“What has Athens to do with Jerusalem?” thundered the church father Tertullian at the end of the second century AD, and the answer implied was: Nothing.

This year’s Humanities Day keynote address by Shadi Bartsch, the Ann L. and Lawrence B. Buttenwieser Professor in Classics and the College, offers an intriguing look into the impact Christianity has had on our relationship with classical texts. Bartsch’s lecture, “The Wisdom of Fools: Christianity and the Break in the Classical Tradition,” will take place at 11:00 a.m. in Mandel Hall.

Spanning late antiquity to the Renaissance, Bartsch’s talk will examine the clash of classical philosophy and Christian doctrine and its long-lasting effects. “I think one could argue that there is an effect on the individual as well as the history of society,” says Bartsch. “One of the things Christianity brought about was an obscuring of our relationship to ourselves and the idea of self-knowledge.”

Within the ancient philosophy of the Greeks and Romans, most of what humans did was motivated by reason, says Bartsch. However, Christianity introduced not only faith but also the idea of “a grace or will that comes from God.” Hence, people are not necessarily guided by reason alone and may base their actions on what they believe is God’s will. “The whole idea that we were rational creatures and that reason is our greatest attribute — the thing that makes us more like gods and not animals — was discarded.”

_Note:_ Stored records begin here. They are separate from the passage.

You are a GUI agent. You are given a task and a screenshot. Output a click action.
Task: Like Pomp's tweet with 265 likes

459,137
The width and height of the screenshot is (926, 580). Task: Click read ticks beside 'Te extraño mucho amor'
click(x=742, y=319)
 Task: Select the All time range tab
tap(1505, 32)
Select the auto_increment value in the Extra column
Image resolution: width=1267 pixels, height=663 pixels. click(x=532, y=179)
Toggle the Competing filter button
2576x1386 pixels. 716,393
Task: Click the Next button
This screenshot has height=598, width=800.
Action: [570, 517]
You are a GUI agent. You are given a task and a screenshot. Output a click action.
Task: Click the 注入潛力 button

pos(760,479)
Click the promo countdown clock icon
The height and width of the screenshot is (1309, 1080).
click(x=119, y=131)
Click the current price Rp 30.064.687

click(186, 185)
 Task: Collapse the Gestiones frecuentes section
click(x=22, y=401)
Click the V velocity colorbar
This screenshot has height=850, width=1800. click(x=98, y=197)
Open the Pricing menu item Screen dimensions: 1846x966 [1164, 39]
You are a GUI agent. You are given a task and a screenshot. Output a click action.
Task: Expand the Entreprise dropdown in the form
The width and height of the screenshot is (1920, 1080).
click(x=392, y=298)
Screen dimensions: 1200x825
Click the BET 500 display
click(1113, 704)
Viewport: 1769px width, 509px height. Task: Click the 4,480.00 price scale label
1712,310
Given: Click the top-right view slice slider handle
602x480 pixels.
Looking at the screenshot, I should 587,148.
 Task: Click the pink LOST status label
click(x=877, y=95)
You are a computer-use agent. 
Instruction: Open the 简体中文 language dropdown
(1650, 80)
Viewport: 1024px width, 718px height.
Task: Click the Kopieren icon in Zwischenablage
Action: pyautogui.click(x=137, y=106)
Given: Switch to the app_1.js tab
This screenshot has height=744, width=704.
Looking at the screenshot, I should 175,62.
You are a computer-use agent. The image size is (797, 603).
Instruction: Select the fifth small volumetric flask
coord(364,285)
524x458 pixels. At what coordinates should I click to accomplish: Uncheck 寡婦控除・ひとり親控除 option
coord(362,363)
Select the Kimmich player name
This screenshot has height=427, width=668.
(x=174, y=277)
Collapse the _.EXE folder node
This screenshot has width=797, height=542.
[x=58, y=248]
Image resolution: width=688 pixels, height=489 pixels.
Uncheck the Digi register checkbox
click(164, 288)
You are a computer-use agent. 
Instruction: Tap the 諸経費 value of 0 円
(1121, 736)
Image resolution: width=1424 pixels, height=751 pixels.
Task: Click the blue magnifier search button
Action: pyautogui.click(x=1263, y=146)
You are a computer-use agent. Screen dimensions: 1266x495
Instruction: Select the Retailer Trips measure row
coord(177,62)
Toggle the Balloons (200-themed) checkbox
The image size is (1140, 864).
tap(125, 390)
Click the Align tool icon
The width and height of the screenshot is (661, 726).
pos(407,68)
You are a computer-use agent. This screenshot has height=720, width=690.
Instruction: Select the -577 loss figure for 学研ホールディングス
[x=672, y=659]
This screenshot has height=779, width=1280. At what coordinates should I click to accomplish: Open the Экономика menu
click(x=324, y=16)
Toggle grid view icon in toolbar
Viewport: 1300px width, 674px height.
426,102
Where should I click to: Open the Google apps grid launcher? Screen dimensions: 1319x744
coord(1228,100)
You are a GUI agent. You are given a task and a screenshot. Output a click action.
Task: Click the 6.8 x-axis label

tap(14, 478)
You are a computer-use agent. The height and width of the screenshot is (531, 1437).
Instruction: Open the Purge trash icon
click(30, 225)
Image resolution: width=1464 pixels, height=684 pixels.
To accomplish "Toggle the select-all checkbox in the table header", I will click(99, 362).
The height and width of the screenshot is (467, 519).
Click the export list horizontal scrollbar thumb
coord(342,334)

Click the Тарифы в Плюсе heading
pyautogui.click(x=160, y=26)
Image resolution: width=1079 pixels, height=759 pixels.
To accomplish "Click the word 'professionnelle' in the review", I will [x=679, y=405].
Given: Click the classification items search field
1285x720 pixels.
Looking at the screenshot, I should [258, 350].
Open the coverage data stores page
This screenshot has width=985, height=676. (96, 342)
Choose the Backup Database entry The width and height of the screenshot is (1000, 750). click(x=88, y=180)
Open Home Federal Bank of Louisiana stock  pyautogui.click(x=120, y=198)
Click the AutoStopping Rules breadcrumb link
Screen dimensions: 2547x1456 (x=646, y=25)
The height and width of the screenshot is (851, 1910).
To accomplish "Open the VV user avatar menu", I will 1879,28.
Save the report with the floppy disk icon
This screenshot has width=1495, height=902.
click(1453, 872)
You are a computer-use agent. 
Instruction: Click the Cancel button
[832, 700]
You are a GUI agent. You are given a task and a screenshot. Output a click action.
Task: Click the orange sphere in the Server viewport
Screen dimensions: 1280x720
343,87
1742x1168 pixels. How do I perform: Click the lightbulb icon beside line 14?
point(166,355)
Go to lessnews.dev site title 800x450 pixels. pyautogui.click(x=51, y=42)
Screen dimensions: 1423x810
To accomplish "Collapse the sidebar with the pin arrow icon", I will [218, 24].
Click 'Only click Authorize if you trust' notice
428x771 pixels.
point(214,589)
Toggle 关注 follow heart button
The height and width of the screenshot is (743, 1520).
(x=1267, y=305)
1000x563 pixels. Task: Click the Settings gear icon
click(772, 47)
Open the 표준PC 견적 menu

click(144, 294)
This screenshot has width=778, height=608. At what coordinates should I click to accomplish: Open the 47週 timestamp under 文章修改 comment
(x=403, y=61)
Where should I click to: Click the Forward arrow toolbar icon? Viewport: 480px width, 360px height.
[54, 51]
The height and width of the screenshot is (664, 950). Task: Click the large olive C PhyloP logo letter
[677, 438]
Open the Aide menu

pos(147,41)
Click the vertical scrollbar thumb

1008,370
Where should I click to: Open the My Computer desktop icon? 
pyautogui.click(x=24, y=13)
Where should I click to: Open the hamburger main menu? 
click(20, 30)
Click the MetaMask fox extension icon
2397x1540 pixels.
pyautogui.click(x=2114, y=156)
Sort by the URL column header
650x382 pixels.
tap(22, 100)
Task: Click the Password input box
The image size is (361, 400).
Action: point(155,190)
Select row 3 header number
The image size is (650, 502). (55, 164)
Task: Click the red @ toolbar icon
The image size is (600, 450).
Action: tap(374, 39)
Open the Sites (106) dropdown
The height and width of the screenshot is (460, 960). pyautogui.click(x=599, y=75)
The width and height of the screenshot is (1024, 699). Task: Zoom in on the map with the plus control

Further, some of what we find in classical philosophy was not only disowned but even considered by some zealots to be a form of temptation held out by the Devil. Bartsch points out that other societies did not experience this break in tradition and therefore have a different relationship with their own classics. “In China, the religious, intellectual, and ethical tradition existed in more or less an unbroken line from the time of Confucius [551–479 BCE] until the fall of the Qing dynasty in 1911.” The result is that in China it was more or less expected that people have a thorough knowledge of the Chinese classics.

Bartsch has been a Chicago faculty member since 1998 and teaches courses on Roman novels and comedies, Greek thought and literature, and the history of rhetoric. The author of five books, she is currently working on a book entitled Persius: The Satirist out of Joint.

A winner of both the Quantrell Award for Excellence in Undergraduate Teaching in 2000 and the Faculty Award for Excellence in Graduate Teaching in 2006, Bartsch received a Guggenheim Fellowship in 2007. She served as chair of the faculty board of the University of Chicago Press from 2006 to 2008 and was editor in chief of Classical Philology from 2000 to 2004.